S'échapper et pas seulement survivre, mais prospérer

L’augmentation exponentielle de ces populations, doublée du désintérêt du gouvernement canadien à agir contre cette espèce réputée indélogeable, laisse entrevoir un futur... complexe. J'imagine qu'on peut sincèrement s’inquiéter de la prolifération de hardes de cochons sauvages détruisant de manière indifférenciée des zones moins touchées par la destruction humaine et des zones agricoles. Cependant, je crois qu’on peut aussi se réjouir de l’enracinement près de chez nous de groupes d’animaux forts, ingénieux, incontrôlables et destructeurs pour l’industrie. Peut-être développerons-nous des liens avec ces hardes?

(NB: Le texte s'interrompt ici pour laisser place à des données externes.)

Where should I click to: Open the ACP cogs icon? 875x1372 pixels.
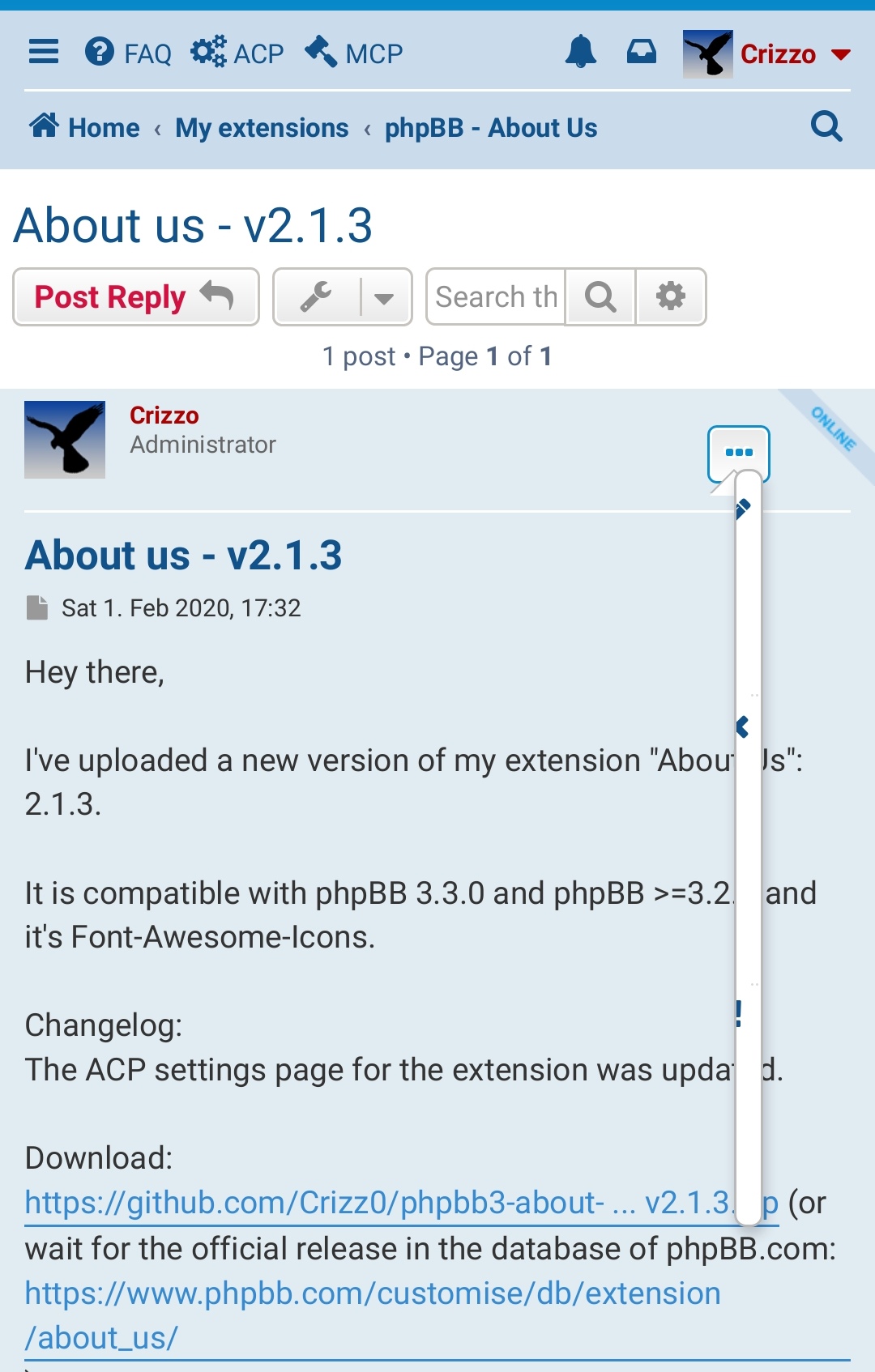tap(209, 53)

 Et puis, leur vie va à l’encontre du mouvement que cette civilisation appelle le progrès qui est en fait l’incorporation toujours plus vaste des êtres et des choses dans un système composé d’institutions de modelage/de contrôle/de domestication. Les êtres féraux accomplissent ce que certains voudraient impossible, naître dans les institutions, s’en échapper et survivre, voir proliférer hors des murs. La réponse évidente de l’État est de se promener en hélicoptère avec des guns pour exterminer ces populations. Quelle sera la nôtre? 

Dans tous les cas, s’il-vous-plaît, ne snitchez pas les cochons féraux.